Giovedì 5 marzo alle 21.15 gli amanti del genio di Nick Cave non possono mancare l’appuntamento a Cinemazero con “20.000 Days on Earth”, il film in cui il grande cantautore australiano interpreta sé stesso, raccontando una sua immaginaria giornata.
Nel 2012, al compimento dei suoi 55 anni, Nick Cave, leader dei The Bad Seeds, compositore, scrittore e sceneggiatore, calcola di aver trascorso 20.000 giorni sulla Terra. Prima che sia troppo tardi, o lo facciano altri, si convince a interpretare (e dare la sua voce narrante) una giornata autobiografica costruita fino all’ultimo dettaglio: dalla sveglia mattutina alle prove in sala d’incisione, dalla messa in scena di sedute psicanalitiche agli incontri surreali con alcuni rilevanti collaboratori, fino alla discesa fisica nel sottosuolo del proprio archivio.
In fuga dal documentario musicale convenzionale, Cave si affida a Iain Forsyth e Jane Pollard, noti visual artists britannici esordienti nel lungometraggio e ispirati dalle riprese realizzate a La Fabrique, studio di registrazione dello struggente Push the Sky Away (2013), che dà i brani al film. I due sono anche autori di una ricreazione live minuziosa dell’ultima performance di Bowie nei panni di Ziggy Stardust (A Rock ‘N’ Roll Suicide, 1998).
Spinto dall’urgenza del tempo, dal terrore di perdere la memoria, per lui sinonimo d’ispirazione, non rievoca la propria storia carriera, né specula sugli eccessi (solo due veloci accenni alla dipendenza e a Michael Hutchence degli INXS); semplicemente, si mette in scena con l’aiuto dei suoi amici. Basta una battuta sui pasti consumati con il braccio destro Warren Ellis per dare il senso, in una bizzarra parentesi culinaria, di quanto il lavoro artistico possa essere tirannico.

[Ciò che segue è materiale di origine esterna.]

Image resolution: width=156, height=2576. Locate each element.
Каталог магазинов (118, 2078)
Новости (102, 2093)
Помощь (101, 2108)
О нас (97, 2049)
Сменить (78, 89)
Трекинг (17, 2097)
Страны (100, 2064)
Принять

Lo psichiatra Darian Leader è presenza funzionale a far riaffiorare ricordi e impressioni che hanno ispirato e affollano il mondo fantastico e violento che nutre il suo repertorio. Mentre le sue perlustrazioni in auto per Brighton fanno apparire sulla Jaguar collaboratori cruciali: l’attore Ray Winstone (interprete di La proposta di John Hillcoat, di cui Cave scrisse la sceneggiatura), il chitarrista Blixa Bargeld (con cui non parla da quando nel 2003 lasciò i The Bad Seeds) e la popstar Kylie Minogue (insieme incisero Where the Wild Roses Grow nel ’95). Tre suggestioni fantasmatiche sulla fragilità della creatività. In un vertiginoso equilibrio tra autoesaltazione e demistificazione, Cave definisce in chiave fiction la propria idea di songwriting: operazione di cannibalismo, esercizio costante di recupero d’immagini dal passato, collisione di opposti, disciplina di scrittura (anche sul clima di Brighton). E trascendenza, rapimento sul palco, dove la sua musica diventa di altri e lui diventa un altro, come esemplifica l’accelerazione ritmica del finale di Jubilee Street al Sydney Opera House. Potenzialmente irritante per il suo carattere manipolatorio, Nick Cave – 20.000 Days on Earth è un seducente trionfo di vanità e candore, una scoperta finzione che distilla momenti di onestà e verità taglienti. L’artificio esibito, come una chioma corvina, di un uomo che idolatra se stesso quanto l’arte della narrazione.